Indoor strains grow well outdoors too 
When picking a strain, try to get a hardy one if its your first grow.
Most seedbank sites will tell you the difficulty level of the strain.


----------



## cannagro (Nov 11, 2007)

mutts got good advice


----------



## SwisherSweets (Nov 12, 2007)

yeah im a newbie to growing, i tried it once but all of the plants i had were male.. so i just through them out. Im kinda not decided yet if i want to order seeds from anywere because of the laws in the usa.. and im worried i'd spend 50 hard earned dollars on something that could just get confiscated by customs and i loose out on 50 bucks cos i read on some companys that they dont give anything for confiscated seeds pretty much buy at own risk.. plus i've herd there is that chance buying seeds online not one would be female.

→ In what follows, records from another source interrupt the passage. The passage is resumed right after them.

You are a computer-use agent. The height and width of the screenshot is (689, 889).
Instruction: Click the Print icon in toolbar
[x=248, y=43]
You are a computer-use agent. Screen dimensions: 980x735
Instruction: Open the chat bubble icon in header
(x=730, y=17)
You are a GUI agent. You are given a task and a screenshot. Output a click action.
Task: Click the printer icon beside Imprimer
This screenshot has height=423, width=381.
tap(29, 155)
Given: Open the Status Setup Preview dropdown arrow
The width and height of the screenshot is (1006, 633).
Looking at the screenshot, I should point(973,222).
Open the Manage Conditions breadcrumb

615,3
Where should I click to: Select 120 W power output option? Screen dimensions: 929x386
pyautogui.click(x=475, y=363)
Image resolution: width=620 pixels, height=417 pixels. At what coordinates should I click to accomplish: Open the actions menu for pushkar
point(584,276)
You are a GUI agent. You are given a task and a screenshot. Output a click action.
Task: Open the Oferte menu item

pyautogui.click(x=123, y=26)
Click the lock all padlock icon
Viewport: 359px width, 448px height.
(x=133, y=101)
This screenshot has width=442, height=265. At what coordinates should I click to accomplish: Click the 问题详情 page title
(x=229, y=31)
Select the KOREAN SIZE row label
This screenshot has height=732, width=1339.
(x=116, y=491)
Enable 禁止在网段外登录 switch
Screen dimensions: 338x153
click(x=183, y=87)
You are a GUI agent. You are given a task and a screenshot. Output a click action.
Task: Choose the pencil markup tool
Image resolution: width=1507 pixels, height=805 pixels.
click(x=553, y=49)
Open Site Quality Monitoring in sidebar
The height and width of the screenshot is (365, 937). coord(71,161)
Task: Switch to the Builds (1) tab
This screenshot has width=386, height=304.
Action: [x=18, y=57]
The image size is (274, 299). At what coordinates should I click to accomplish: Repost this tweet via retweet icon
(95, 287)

That would stink to me to spend all that time and patients growing and risk to do so just to get another batch of males again. thats why i was woundering about the strains on how often has people around here bought and got good stuff and good plants out of the orders they have gotten


----------



## cannagro (Nov 12, 2007)

im in the us i havent order yet im doin my research first and i have heard bad things about nirvana and good thing about the Dr., i have also good things about northernberry check out peaks seeds website  they are cheap and look good, if u want to spend more money u can get fems, always more money thats the name of the game, gro big or go home, hey buddy sorry i was being a smartyass anyway if i think of some more ill post them


----------



## SwisherSweets (Nov 12, 2007)

i've herd withi fem seeds that you get a good chance of getting herms and there a waste of money


----------



## cannagro (Nov 12, 2007)

i couldnt say i havent bought fems, i spent my money on the reg ones got mostly fems, i hope u get some fems nxt time


----------